Mientras tanto, mientras Morrie criaba a sus hijos, Charlie seguía viviendo en el Bronx. Seguía dándose su paseo. Seguía leyendo el periódico. Una noche, salió a la calle después de cenar. A pocas manzanas de su casa, lo asaltaron dos atracadores.

– Danos el dinero -dijo uno, sacando una pistola.

Charlie, asustado, tiró la cartera y echó a correr. Corrió por las calles, y no dejó de correr hasta que llegó a la escalera de acceso a la casa de un pariente suyo, en cuyo porche se derrumbó.

Tenía un ataque al corazón.

Murió aquella noche.

Llamaron a Morrie para que identificara el cadáver. Viajó a Nueva York en avión y fue al depósito de cadáveres. Lo llevaron al sótano, a la sala refrigerada donde se guardaban los cadáveres.

– ¿Es éste su padre? -le preguntó el empleado.

Morrie contempló el cadáver que estaba tras el vidrio, el cuerpo del hombre que le había reñido, lo había moldeado y le había enseñado a trabajar, que había guardado silencio cuando Morrie quería que hablase, que había dicho a Morrie que se tragase los recuerdos de su madre cuando él quería compartirlos con el mundo.

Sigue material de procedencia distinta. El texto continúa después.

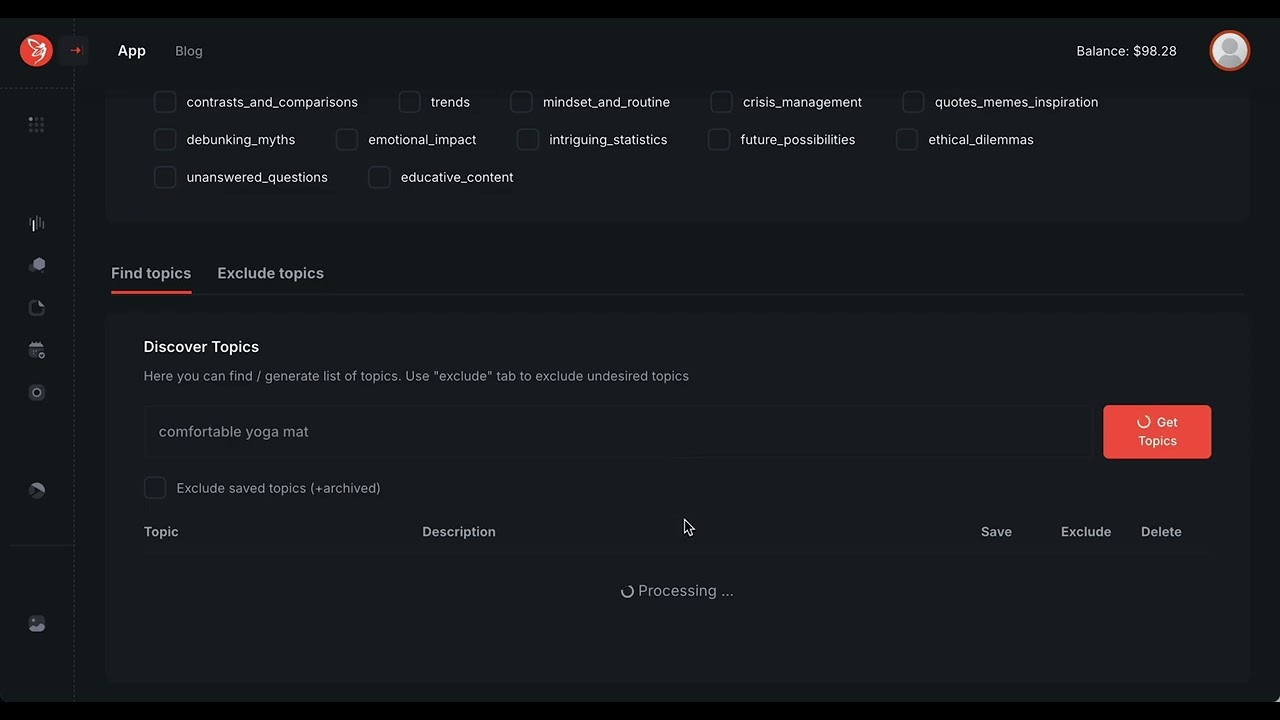This screenshot has width=1280, height=720.
Task: Check the trends checkbox
Action: tap(409, 102)
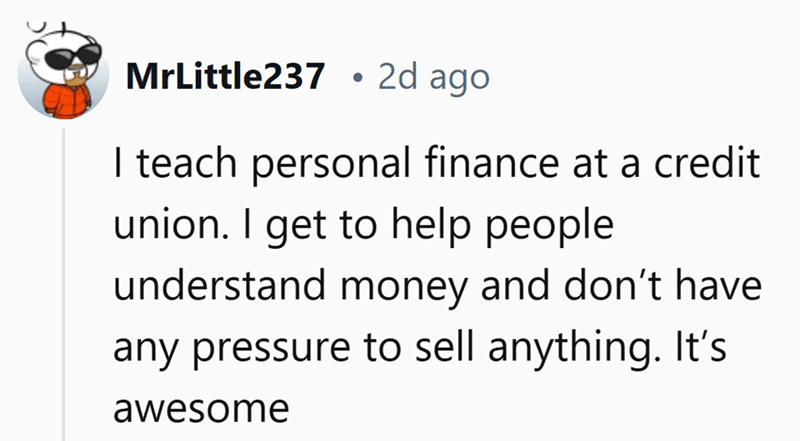The width and height of the screenshot is (800, 441).
Task: Click the word 'understand' in the comment
Action: tap(219, 285)
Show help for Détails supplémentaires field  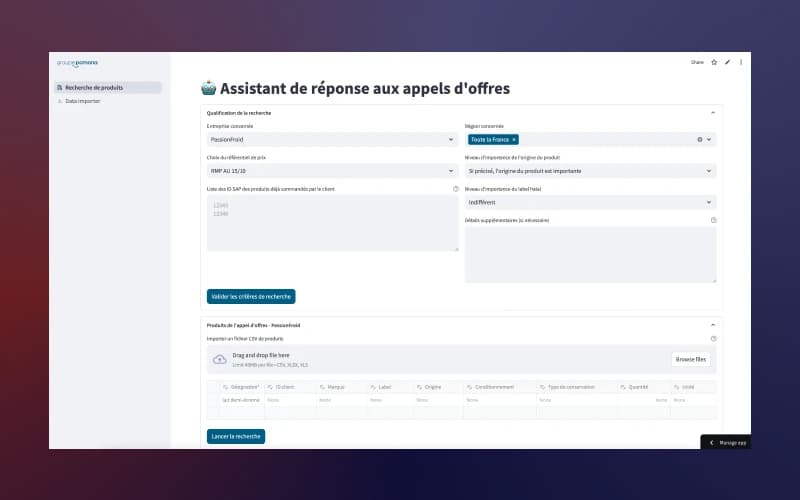(713, 220)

Asintió con la cabeza y se marchó. Como contaría más tarde, el horror de la sala le absorbió todas sus demás funciones. No lloró hasta varios días más tarde.

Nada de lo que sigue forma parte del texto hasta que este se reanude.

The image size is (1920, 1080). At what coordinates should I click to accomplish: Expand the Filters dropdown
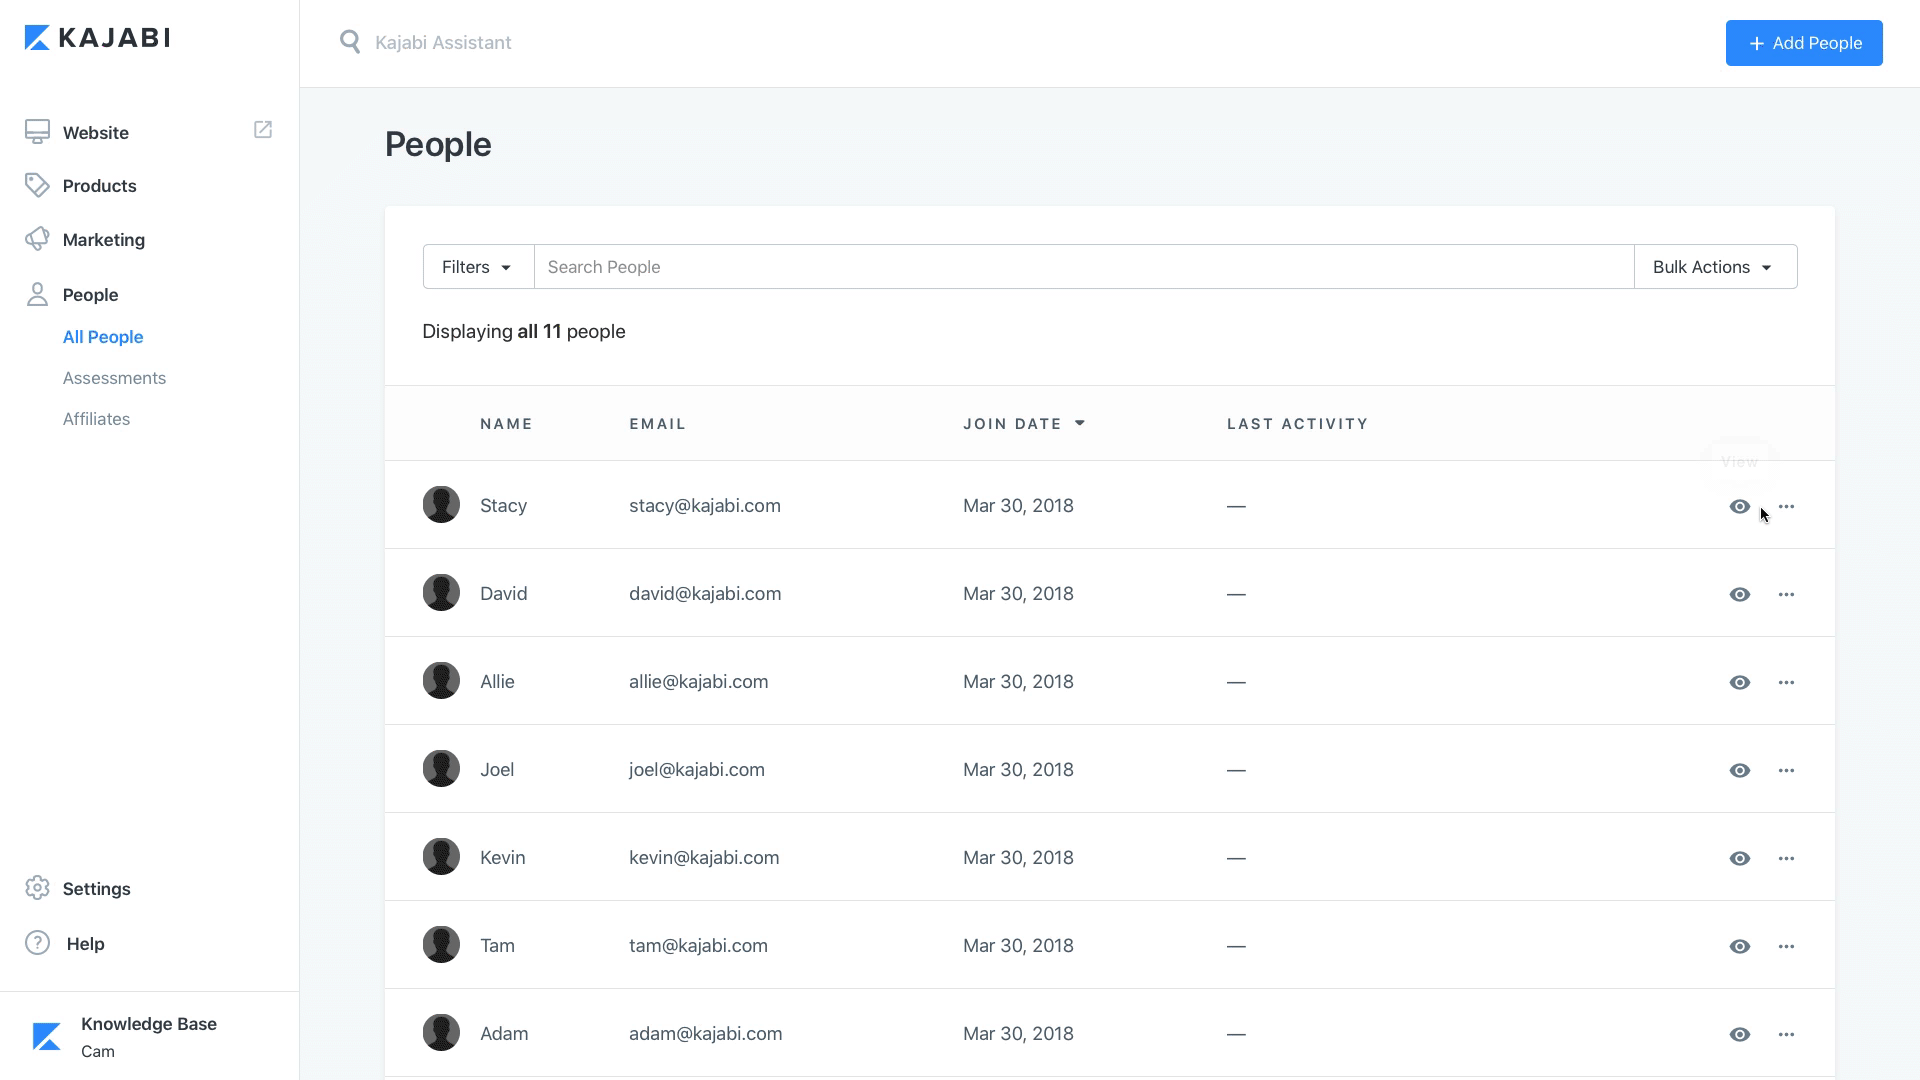pos(477,267)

Con todo, la muerte de su padre ayudó a Morrie a prepararse para la suya propia. Sabía una cosa: habría muchos abrazos, besos, conversaciones y risas, y no quedaría ningún adiós por decir; tendría todas las cosas que había echado de menos con su padre y con su madre.

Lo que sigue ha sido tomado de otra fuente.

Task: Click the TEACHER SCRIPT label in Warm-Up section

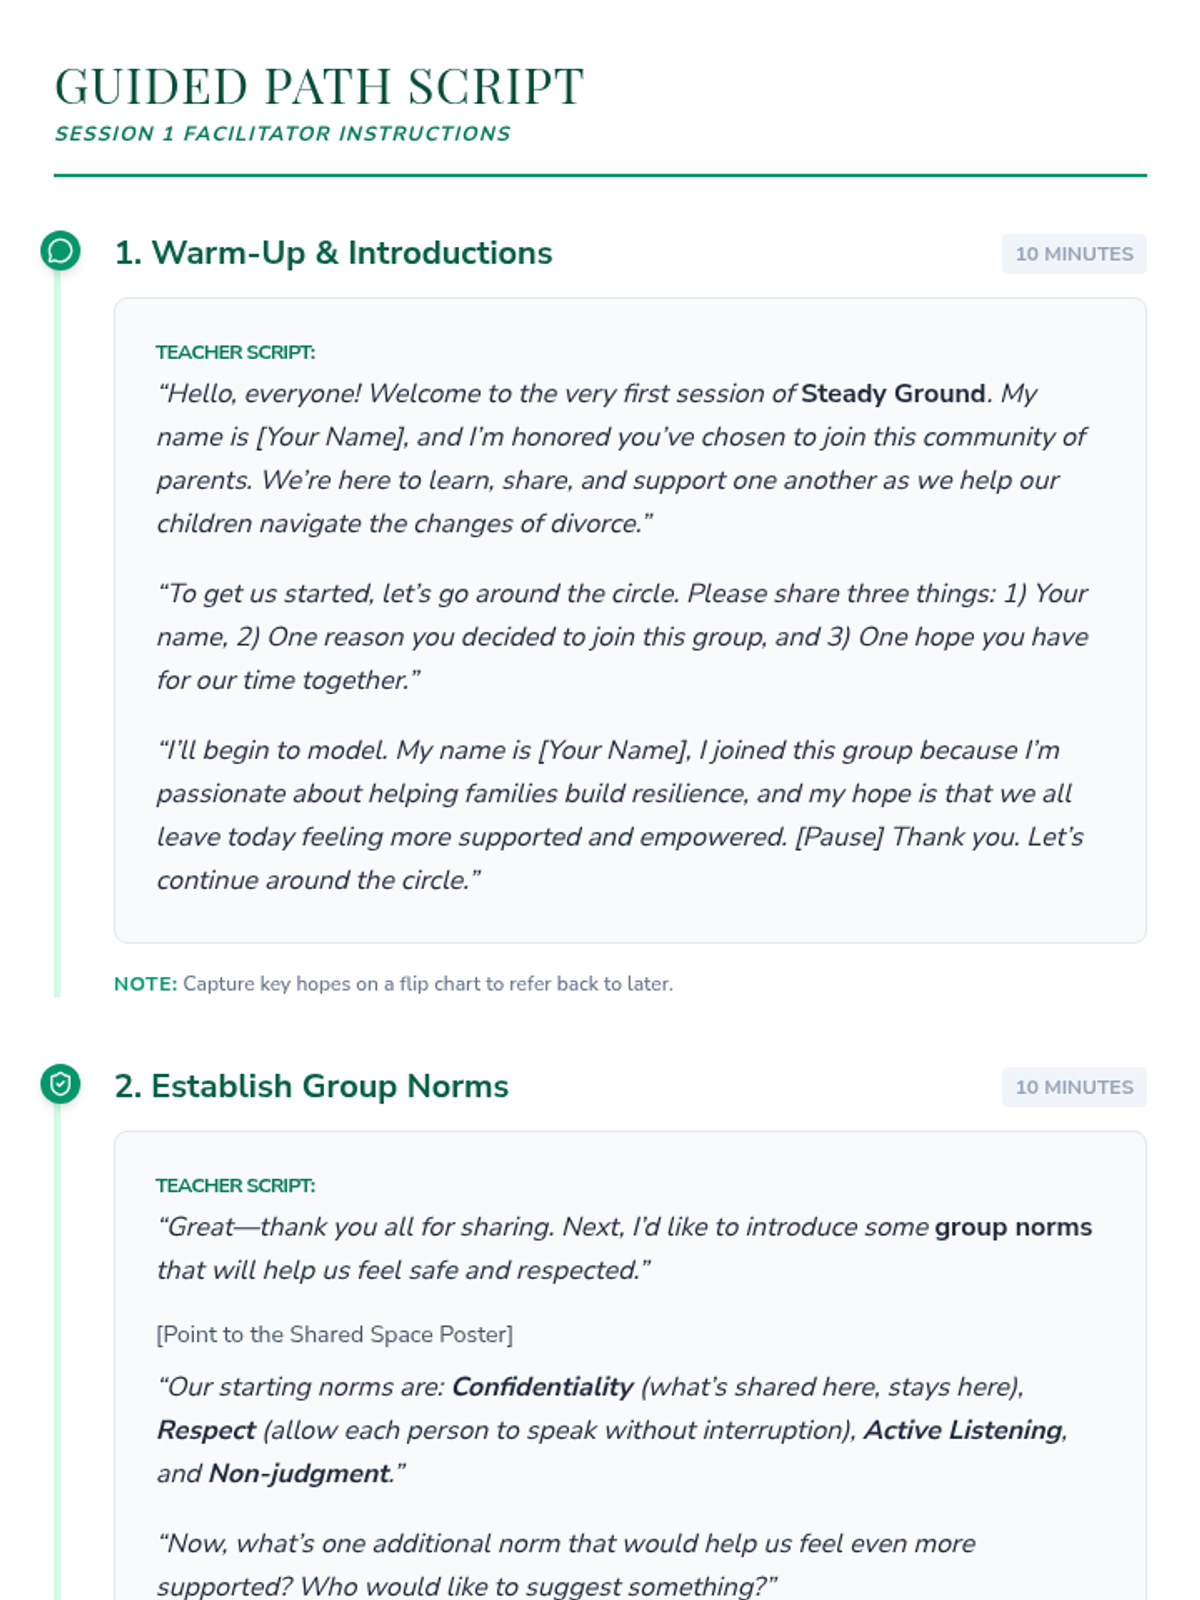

Morrie quería estar rodeado de sus seres queridos, conscientes de lo que le estaba pasando, cuando llegase el último momento. Nadie se enteraría por una llamada de teléfono, ni por un telegrama, ni tendría que asomarse a una ventanilla de vidrio en un sótano frío y desconocido.

картинка 53

En la selva tropical de América del Sur hay una tribu llamada desana cuyos miembros consideran que en el mundo hay una cantidad fija de energía que fluye entre todas las criaturas. Por lo tanto, todo nacimiento debe engendrar una muerte, y toda muerte produce un nuevo nacimiento. Así se conserva completa la energía del mundo.

Cuando los desanas van de caza para conseguir alimentos, saben que los animales que maten dejarán un vacío en el pozo espiritual. Pero creen que ese vacío se llenará con las almas de los cazadores desanas cuando mueran. Si no murieran hombres, no nacerían aves ni peces. Esta idea me gusta. A Morrie también le gusta. Parece que cuanto más se acerca a la despedida, más siente que todos somos criaturas de un mismo bosque. Lo que tomamos debemos reponerlo.